All right. Let’s look at a sample of the integrated essay. We’ll start with just the introduction paragraph of an essay. Now, for this, we’re going to need a sample text and lecture, because, remember your first essay is both about reading and listening. Now, below, you have links to quick prep volume three.

And in quick prep volume three, which is a PDF a file. There, you are going to use page 21. That has the reading for this essay. Other than page 21, you also need the MP3. There is a picture of some headphones, which you can click on. Or, on the website, you can go to track 11 to hear the lecture.

We’re going to use both the reading on page 21, and that mp3, which are both linked below this video. After you have read, which takes three minutes, and listened for about two minutes, remember to only listen one time, then you can come back to this video, and we’ll look at that sample introduction paragraph.

Okay. Let’s look at this one sentence at a time. The very first sentence of my essay is this, the text and the lecture offered two opposing views on the accuracy of the Chevalier de Seingalt’s memoir.

You don’t need to say this, you don’t need to pronounce it. You only have to write it. And you will have the text next to the writing area. So on your screen, on your real TOEFL, you can copy some words like this if you really need them. Because who knows how to spell Chevalier?

It’s not a real common English word and you don’t usually need it. Now, that’s not so important. What’s more important is this. The text and the lecture offer two opposing views. Notice there’s no detail. There’s no specifics.

This is just the relationship, the relationship between the text and the lecture. There are a few very small details you can see in here. Accuracy, Chevalier de Seingalt’s memoir. But that’s just the topic, it’s not really anything about the specific discussion, the specific argument.

It’s just the topic. Next sentence. While the text list, lists reasons to be suspicious of the book’s details, the professor counters those specific points and supports the memoir’s accuracy. Okay.

Important to notice here. While the text, comma, the professor. This gives us contrast, it’s more about the relationship.
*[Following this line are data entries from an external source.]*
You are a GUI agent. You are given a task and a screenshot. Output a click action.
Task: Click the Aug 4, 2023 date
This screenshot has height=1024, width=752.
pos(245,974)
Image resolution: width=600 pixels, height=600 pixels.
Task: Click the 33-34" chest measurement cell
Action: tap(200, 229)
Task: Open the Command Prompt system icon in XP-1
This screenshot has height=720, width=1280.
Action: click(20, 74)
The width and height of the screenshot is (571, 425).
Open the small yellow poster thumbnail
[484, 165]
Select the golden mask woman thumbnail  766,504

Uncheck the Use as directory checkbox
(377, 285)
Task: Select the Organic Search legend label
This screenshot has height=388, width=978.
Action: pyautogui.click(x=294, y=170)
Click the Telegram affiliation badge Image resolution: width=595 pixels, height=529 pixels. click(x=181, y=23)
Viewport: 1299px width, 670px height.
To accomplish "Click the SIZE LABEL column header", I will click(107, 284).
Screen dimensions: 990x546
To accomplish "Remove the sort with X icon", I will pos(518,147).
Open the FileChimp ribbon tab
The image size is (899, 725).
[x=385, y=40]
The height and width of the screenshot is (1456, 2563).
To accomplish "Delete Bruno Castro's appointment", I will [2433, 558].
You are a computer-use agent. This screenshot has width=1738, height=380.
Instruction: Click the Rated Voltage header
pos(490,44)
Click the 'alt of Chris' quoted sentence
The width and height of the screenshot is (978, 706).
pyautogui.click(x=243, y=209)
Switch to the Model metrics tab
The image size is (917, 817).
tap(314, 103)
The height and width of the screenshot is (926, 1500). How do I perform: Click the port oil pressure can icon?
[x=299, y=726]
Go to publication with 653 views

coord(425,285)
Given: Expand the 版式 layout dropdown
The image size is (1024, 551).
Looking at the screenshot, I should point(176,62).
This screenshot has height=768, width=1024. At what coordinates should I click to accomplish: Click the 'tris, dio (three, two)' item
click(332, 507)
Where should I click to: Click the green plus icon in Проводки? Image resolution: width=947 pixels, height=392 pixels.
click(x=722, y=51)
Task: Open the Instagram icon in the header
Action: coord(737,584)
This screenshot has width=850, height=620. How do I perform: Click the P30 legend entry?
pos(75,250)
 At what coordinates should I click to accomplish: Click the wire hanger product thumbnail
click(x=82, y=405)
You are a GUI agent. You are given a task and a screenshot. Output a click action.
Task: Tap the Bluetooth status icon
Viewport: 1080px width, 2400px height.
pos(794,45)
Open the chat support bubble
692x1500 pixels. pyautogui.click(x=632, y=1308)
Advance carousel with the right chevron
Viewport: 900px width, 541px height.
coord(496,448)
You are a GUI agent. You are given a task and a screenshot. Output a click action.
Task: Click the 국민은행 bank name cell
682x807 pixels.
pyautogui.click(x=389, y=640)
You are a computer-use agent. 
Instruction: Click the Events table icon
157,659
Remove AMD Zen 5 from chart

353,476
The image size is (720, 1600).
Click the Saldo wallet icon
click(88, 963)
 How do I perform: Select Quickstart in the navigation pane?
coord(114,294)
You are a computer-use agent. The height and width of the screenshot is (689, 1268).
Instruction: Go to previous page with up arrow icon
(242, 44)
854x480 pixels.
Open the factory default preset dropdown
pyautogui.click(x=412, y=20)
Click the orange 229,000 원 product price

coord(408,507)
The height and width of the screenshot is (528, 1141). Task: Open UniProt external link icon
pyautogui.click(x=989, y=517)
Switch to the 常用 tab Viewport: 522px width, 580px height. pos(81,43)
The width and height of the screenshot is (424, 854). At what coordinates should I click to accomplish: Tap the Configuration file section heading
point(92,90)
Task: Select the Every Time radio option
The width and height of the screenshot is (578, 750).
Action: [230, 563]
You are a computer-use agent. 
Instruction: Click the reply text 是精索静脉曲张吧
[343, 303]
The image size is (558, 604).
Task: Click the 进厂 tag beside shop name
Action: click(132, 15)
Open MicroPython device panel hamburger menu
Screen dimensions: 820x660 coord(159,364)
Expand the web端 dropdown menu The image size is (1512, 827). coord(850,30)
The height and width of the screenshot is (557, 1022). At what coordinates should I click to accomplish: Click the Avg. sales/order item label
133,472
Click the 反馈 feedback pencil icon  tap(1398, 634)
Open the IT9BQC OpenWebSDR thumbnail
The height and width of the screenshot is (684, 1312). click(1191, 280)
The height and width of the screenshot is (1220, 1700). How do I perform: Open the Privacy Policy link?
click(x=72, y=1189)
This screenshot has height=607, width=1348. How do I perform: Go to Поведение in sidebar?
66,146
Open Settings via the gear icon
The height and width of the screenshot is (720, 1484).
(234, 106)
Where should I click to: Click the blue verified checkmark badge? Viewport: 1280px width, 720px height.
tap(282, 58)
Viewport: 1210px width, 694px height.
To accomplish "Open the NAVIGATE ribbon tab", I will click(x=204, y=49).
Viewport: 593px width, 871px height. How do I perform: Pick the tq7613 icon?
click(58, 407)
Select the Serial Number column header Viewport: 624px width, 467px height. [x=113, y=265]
This gives us a little bit more detail, a little bit more explanation of this relationship, but it’s not very concrete. It’s not very specific.

We only know that the text is suspicious and the professor disagrees. The professor counters. To counter means to give an opposing, an opposite idea, or example. Again, this is specific to the topic, but it does not give concrete, very specific details.

She, that’s the professor, uses other historical information about the Chevalier and his writing to come to her conclusions. What is this? It doesn’t really talk about the, the text at all. Notice this first sentence and the second sentence are about the text. Well, there’s a reason for that.

This sentence is more about the actual question. Because the question on page 21 of your PDF tells you, asks you what the professor talked about, what the lecture talked about. That’s more important than the reading. So this sentence is all about the listening. This gives us focus on the lecture.

How does it do that? It explains the professor’s structure, the professor’s general way of giving the lecture. So, let’s talk about that structure again in summary. Your introduction should start with stating the general relationship.

What the text does compared to the lecture, and how they are similar or different. Then it gives the specific stances. What does the text say? What does the lecture say? Instead of just the relationship.

And finally, that last sentence tells how the professor supports their ideas, because this is about the listening. Now, this one I put in italics, in that slanty writing like this, because it’s optional. You don’t need the third sentence. It’s possible to write a very good essay with only points one and two.

That’s all for our introduction. Thank you for listening.